-- Action item --
From the line that contains "Where should I click to: Switch" through the line that contains "Task: Click the vertical page scrollbar thumb", output every line of the listing below exactly and leave out all the rest.

+++ Material shown +++

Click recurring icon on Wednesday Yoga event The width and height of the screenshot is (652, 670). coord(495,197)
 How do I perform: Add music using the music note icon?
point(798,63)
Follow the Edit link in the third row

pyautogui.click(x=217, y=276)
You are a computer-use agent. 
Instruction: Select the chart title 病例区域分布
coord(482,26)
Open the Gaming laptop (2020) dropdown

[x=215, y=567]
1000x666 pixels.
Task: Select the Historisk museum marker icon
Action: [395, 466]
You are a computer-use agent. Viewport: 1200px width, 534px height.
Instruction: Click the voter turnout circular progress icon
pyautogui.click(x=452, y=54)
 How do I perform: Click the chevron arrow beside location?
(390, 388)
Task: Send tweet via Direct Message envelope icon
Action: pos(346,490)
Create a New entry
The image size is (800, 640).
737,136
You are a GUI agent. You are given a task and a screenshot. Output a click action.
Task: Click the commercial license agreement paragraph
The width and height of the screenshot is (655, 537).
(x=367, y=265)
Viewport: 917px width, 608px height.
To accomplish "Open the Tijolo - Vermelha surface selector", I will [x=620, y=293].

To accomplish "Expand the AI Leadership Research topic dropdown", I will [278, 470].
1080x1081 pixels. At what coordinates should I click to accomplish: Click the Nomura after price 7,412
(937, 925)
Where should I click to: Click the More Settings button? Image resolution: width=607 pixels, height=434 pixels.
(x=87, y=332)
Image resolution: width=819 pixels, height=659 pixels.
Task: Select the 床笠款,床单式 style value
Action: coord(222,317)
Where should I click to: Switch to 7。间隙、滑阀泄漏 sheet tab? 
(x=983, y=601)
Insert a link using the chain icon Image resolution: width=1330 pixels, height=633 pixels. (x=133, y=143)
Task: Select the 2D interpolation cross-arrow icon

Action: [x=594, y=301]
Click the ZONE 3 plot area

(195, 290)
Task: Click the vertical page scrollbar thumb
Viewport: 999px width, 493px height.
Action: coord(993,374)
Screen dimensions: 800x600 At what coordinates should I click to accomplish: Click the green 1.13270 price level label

+++

-- Task solution --
Where should I click to: Switch to 7。间隙、滑阀泄漏 sheet tab? 
(x=983, y=601)
Insert a link using the chain icon Image resolution: width=1330 pixels, height=633 pixels. (x=133, y=143)
Task: Select the 2D interpolation cross-arrow icon

Action: [x=594, y=301]
Click the ZONE 3 plot area

(195, 290)
Task: Click the vertical page scrollbar thumb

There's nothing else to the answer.